I think they have taken that bit out of the school curriculum because I use bodas a lot and I’m amazed that I haven’t been involved in at least accidents where 60 pedestrians have died.

I occasionally lose my head. I’m on a boda, we’re about to make a turn and a Ugandan without bothering to scope the joint starts crossing the road. He either jumps forward or backwards in alarm when we almost hit him. We didn’t know he wanted to cross and he didn’t check for who was coming.

Ugandans leave their lives at the hands of drivers and boda boda riders because who knows-the law tells them to love complete strangers?

I said sometimes I lose my head. I ask my boda to stop and give the Ugandan a lecture so vitriolic that God feels no need to intercede.

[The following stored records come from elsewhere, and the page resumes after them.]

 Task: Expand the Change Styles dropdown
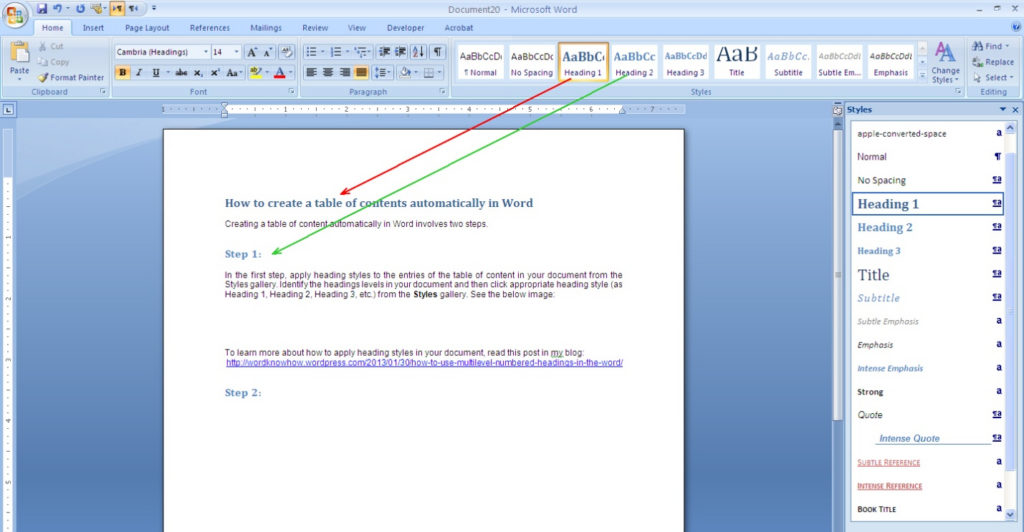945,63
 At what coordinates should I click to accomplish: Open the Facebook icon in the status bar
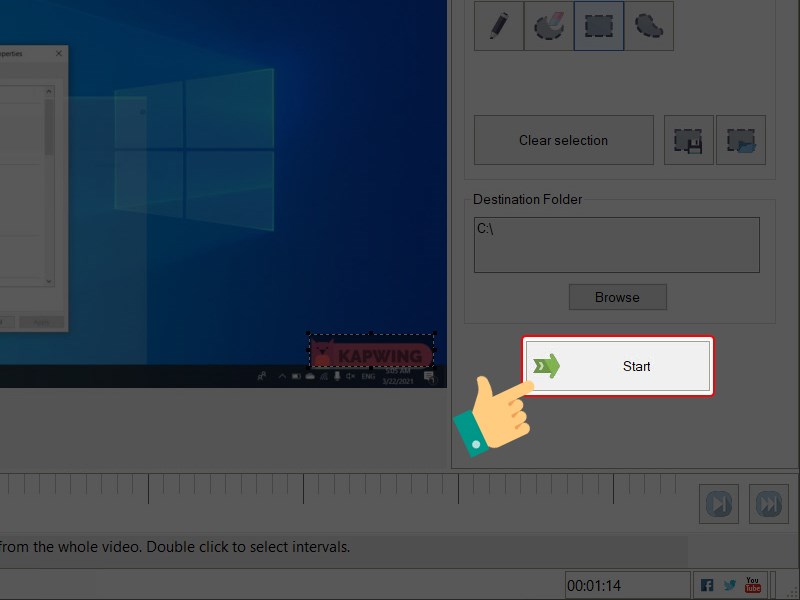[x=706, y=583]
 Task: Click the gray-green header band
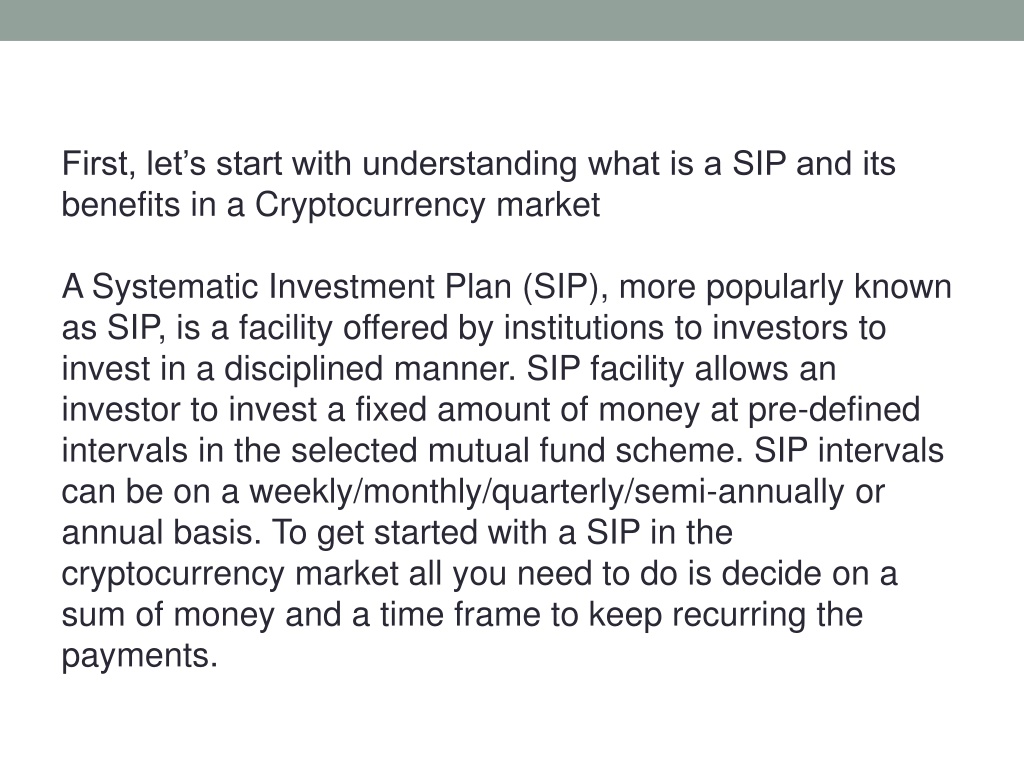512,20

Pedestrians are killed and whoever knocks them down is murdered in mob justice. But just how many of these accidents are killed by the pedestrians themselves?

When I was a teen I crossed the road like a Ugandan one day and got exactly what I deserved. The cat hit me, I crashed into the windshield and lost consciousness. I came to a few minutes later to find the driver being beaten and I had to push the crowd away.

“Leave him alone, it was my fault!”

I rarely say ‘Government etuyambe’ but I’m saying it now. Introduce road crossing into the school curriculum.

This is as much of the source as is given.